Ethical dilemma - co-worker's legal troubles

Is this person’s history of brushes with the law actually affecting his work performance? If not, I consider it like out-of-the-office drug use - it’s none of your damn business, shut your mouth, and stop looking for dirt.

This. It’s probably not your responsibility to second-guess management’s decisions here. Do your job, not someone else’s.

I feel like everybody’s intentionally overlooking when I say this, but the guy may be going to jail in a couple of months according to the state of XYZ, and if/when he does, I inherit his poorly managed workload (on top of my own large workload). If he gets fired before that, the same thing happens to me.

Basically I’m screwed unless he gets a fairly lenient judge, but the domestic violence statutes in that state are not very forgiving toward guys who assault their wives more than once.

So, I guess I’m screwed in either case, time to move on.

I feel this would cause me to bring it to my boss’ attention, especially if I had a good relationship with my boss. You’d have to be careful about how you present it, but something along the lines of “I’ve discovered that X is in legal trouble and it could affect his ability to work. Are there contingency plans we can put in place to help manage the situation.” You don’t need to mention how you came across this information, it’s publicly available and how you discovered it is irrelevant.

My job is all about managing risk and creating contingency plans, so I tend to view all this with that filter.

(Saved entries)
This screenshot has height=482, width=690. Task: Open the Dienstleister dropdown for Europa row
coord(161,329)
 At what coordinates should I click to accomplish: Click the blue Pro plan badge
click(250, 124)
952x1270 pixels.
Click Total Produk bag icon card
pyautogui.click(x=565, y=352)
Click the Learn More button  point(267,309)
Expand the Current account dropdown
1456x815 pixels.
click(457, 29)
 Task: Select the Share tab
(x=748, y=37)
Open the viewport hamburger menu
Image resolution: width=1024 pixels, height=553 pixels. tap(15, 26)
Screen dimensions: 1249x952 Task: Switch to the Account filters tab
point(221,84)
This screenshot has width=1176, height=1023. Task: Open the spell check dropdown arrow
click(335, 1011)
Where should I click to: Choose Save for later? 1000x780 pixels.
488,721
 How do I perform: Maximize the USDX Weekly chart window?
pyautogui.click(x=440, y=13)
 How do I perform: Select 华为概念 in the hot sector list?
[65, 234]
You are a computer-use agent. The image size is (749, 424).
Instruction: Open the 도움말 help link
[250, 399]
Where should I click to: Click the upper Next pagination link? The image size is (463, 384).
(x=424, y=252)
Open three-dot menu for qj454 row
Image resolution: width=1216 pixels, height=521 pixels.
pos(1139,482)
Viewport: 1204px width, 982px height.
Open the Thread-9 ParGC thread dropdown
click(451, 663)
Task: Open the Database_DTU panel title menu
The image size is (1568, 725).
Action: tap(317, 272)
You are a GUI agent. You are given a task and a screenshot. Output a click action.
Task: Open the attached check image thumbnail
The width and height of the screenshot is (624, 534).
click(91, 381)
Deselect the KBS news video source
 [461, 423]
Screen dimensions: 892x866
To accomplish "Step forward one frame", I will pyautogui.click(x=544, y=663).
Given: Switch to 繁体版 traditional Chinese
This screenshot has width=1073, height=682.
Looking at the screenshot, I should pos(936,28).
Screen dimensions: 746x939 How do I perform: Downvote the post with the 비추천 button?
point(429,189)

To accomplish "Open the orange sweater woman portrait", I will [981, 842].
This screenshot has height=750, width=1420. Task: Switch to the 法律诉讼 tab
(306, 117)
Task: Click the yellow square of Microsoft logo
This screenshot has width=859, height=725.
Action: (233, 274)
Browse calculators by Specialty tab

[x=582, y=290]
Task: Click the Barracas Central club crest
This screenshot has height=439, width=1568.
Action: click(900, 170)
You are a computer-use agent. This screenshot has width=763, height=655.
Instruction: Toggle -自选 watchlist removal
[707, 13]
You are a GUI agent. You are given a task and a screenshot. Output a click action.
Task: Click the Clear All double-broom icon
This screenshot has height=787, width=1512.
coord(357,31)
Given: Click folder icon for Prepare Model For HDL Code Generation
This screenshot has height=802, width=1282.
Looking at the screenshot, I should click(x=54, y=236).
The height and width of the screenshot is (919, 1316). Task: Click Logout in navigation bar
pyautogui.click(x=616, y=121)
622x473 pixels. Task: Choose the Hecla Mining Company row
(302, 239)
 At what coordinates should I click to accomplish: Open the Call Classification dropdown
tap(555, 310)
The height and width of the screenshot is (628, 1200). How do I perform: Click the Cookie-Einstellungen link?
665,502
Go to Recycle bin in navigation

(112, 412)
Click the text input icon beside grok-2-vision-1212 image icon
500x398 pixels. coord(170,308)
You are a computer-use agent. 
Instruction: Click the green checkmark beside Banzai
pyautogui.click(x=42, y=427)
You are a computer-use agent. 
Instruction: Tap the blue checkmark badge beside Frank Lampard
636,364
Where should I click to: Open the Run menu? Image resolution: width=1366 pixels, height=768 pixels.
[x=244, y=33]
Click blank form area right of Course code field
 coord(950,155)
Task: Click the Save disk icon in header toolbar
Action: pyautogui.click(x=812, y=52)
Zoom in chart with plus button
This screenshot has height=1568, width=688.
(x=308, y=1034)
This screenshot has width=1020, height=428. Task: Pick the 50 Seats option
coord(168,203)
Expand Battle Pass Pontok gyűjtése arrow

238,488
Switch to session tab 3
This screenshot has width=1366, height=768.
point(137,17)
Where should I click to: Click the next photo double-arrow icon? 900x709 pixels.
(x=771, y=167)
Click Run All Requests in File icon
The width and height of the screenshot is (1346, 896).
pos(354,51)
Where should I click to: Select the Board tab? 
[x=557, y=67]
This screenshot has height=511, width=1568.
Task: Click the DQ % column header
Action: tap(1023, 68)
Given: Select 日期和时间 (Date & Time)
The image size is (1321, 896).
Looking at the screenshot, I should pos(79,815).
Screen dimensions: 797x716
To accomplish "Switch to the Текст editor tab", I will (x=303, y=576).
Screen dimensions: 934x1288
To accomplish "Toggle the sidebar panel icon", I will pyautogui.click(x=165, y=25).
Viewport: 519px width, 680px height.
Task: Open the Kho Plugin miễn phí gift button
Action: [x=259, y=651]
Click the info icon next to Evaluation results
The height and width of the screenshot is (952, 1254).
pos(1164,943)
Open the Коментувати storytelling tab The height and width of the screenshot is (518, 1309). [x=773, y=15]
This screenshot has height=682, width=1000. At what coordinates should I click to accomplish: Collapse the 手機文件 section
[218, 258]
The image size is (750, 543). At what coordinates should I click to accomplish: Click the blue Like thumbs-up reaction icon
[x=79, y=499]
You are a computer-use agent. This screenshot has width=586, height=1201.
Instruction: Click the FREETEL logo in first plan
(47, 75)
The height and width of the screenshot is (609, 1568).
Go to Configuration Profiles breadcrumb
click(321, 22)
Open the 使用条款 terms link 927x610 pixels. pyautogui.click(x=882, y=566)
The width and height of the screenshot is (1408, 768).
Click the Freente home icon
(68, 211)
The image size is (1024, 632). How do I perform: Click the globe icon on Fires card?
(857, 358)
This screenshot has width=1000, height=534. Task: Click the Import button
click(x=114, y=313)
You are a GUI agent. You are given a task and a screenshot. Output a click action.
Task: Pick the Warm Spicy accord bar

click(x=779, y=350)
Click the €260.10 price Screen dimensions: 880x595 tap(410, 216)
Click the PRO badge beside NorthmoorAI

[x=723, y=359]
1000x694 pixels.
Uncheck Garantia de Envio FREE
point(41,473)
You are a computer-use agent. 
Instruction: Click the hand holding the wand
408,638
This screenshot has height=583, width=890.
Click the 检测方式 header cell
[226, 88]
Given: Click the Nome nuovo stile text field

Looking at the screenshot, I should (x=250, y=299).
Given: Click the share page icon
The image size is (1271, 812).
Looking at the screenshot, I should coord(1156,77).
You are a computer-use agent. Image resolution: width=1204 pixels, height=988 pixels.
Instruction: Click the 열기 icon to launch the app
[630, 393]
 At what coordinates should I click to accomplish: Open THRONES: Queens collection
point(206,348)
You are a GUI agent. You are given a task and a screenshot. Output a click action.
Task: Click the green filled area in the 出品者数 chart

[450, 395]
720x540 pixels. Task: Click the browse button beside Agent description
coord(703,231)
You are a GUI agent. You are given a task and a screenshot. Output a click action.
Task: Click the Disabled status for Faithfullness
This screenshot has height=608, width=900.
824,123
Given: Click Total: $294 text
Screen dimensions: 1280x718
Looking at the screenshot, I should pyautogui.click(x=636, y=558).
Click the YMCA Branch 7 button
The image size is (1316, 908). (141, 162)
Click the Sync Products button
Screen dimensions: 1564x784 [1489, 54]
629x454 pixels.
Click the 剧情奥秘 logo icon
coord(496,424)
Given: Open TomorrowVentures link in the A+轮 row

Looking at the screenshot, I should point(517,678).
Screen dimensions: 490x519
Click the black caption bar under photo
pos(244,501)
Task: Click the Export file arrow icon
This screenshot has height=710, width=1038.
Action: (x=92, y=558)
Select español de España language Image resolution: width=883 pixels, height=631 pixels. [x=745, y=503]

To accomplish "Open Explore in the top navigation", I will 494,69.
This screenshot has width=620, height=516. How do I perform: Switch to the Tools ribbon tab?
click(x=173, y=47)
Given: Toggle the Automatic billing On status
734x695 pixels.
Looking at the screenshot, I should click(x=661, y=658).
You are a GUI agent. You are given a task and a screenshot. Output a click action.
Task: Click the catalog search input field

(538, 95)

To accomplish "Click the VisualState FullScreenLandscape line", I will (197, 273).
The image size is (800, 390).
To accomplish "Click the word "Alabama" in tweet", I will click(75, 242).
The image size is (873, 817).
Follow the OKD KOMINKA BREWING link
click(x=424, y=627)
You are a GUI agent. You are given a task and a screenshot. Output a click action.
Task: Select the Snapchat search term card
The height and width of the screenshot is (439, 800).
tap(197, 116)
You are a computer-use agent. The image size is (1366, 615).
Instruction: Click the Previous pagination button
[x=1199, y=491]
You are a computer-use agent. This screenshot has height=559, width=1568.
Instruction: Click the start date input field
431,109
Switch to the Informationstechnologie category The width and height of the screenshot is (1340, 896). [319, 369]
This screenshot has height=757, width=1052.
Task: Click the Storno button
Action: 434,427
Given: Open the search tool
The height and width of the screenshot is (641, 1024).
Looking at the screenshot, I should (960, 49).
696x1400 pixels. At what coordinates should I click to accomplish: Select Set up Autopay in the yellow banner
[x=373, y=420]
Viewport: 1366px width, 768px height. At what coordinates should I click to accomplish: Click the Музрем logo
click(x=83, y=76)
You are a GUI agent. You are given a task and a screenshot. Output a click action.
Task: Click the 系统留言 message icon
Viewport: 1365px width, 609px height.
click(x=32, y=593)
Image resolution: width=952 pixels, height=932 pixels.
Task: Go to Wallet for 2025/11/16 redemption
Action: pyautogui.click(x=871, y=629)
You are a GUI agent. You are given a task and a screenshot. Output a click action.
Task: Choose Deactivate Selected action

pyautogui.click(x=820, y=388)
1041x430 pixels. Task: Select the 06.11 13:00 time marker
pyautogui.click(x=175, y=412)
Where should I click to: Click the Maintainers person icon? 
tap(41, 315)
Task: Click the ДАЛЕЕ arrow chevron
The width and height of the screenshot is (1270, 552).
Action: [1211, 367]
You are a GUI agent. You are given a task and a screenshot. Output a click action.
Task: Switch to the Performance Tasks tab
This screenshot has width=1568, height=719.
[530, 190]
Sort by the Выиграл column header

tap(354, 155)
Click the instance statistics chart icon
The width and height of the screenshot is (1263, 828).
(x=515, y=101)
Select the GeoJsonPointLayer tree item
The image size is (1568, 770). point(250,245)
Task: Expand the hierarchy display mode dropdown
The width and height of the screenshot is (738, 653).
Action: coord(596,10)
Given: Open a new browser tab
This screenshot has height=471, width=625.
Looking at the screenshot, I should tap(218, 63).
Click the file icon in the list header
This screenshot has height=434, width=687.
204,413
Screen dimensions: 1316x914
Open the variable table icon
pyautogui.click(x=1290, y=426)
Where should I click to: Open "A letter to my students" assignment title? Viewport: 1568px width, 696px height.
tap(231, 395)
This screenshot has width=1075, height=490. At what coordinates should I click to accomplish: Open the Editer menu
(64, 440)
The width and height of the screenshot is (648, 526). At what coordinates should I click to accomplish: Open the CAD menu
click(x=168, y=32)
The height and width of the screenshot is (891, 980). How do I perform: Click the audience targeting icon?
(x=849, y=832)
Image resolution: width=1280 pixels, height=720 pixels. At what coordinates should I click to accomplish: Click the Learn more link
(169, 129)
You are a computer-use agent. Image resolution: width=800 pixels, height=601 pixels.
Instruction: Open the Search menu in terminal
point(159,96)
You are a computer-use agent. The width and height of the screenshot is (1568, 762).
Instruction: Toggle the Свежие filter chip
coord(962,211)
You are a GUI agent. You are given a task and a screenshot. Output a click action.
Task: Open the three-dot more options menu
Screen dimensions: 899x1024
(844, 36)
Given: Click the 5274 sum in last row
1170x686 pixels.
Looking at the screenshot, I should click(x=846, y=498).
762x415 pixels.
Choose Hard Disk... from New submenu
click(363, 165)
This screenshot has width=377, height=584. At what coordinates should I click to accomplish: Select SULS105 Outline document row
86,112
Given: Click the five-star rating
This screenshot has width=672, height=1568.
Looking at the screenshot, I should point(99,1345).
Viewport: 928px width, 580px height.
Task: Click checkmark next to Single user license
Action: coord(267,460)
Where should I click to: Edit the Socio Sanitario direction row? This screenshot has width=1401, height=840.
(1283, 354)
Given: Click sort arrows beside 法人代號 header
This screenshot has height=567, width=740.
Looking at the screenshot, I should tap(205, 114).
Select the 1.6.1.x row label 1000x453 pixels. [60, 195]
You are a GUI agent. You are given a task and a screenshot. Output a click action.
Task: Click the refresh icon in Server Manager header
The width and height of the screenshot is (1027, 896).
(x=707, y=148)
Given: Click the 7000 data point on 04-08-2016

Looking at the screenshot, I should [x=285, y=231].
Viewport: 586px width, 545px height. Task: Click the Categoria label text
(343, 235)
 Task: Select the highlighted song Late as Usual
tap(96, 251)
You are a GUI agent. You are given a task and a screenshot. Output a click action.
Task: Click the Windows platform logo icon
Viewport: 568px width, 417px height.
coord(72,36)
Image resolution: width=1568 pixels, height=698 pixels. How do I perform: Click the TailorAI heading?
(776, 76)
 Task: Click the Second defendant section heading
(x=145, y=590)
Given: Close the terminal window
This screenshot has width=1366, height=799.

• [Task statement]
Carry on the discussion about the co-worker's legal troubles, starting after the final post above.

• [Answer box]
So it would be OK for him to get away with being a repeat abuser as long as you don’t get the extra work dumped on you? :eek: Sorry, but it’s really, really hard not to read that post that way.

Keep silent, watch it happen, act shocked.

That was just to answer the 99% of people who ask (appropriately) why I even stuck my nose into this. It has an effect on me. If it didn’t, sure, the Municipal Court Judge gets to decide what he gets away with… you expect me to go on a vendetta and ruin the guy if he gets a light sentence?

If your job involves classified information, you could very well be required to disclose any information you have about another employee that would make him a poor risk for this (google “adverse information”). There may be other job categories that place similar requirements on employees. A review of your job’s employee manual (or a discreet chat with HR) might tell you what you are required to do.

If you’re overloaded and you’d get his work dumped on you if anything happens, *that *is something actionable with your management.

He could get the flu. Or quit. Or you could. Or some third person in your area could. That would affect department productivity. You also seem to be saying he does crappy work. Which may or may not affect your ability to do your work now, or after.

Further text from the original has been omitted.